Once you reach the line containing "This screenshot has", return it and every line after it exactly, through the end of the records below, with no pictures.

*** Given data ***

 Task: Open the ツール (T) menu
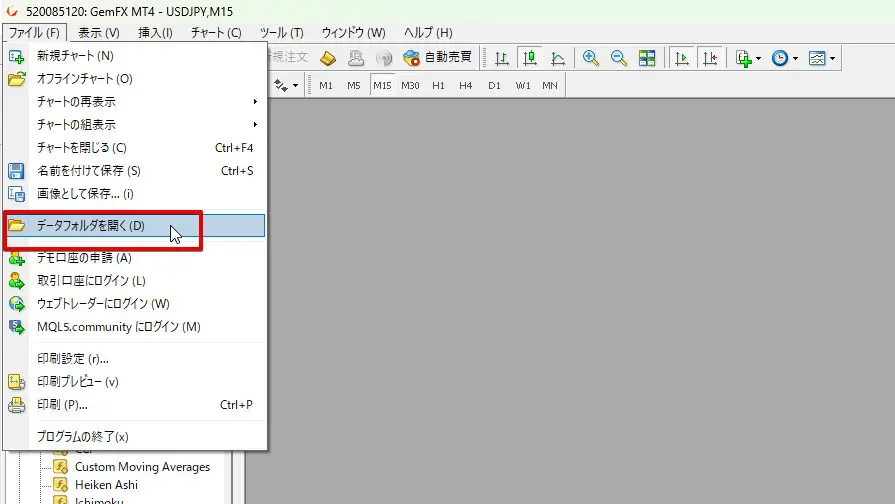[x=280, y=33]
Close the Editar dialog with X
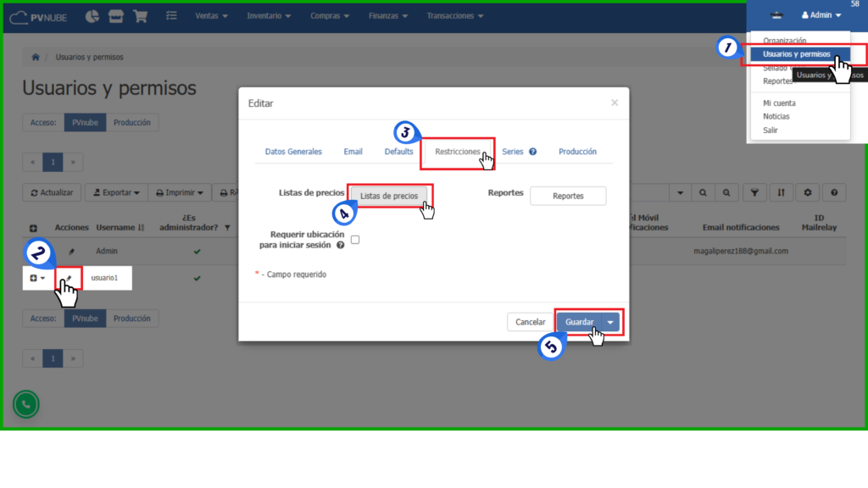Screen dimensions: 868x488 615,103
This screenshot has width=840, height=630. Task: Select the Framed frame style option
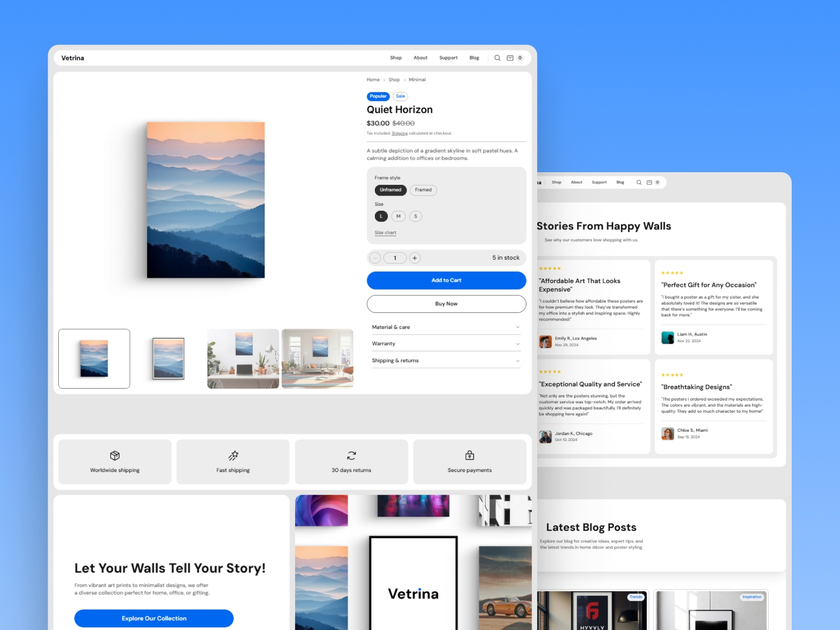(x=423, y=190)
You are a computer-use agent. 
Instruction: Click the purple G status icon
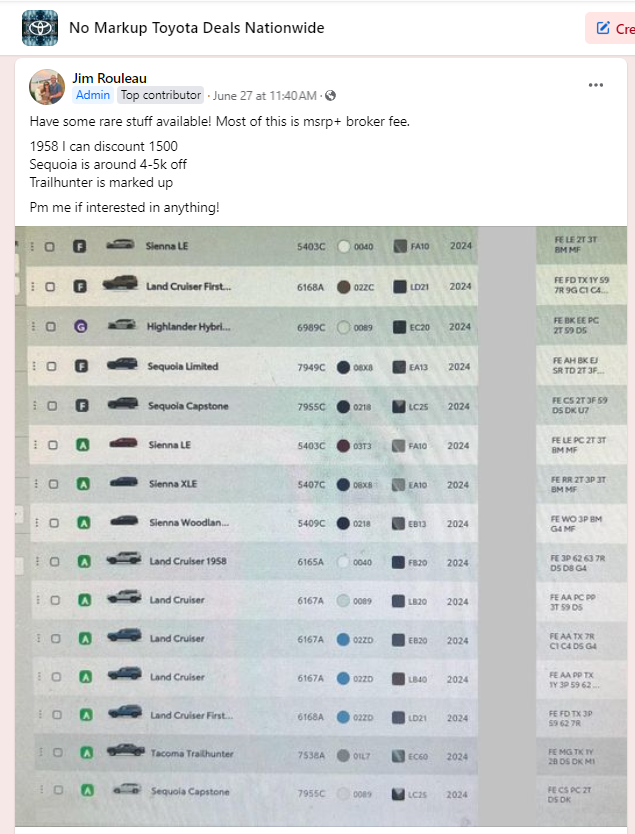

*** End of Given data ***

_Reply to the task:_
This screenshot has width=840, height=630. Task: Select the Framed frame style option
(x=423, y=190)
You are a computer-use agent. 
Instruction: Click the purple G status icon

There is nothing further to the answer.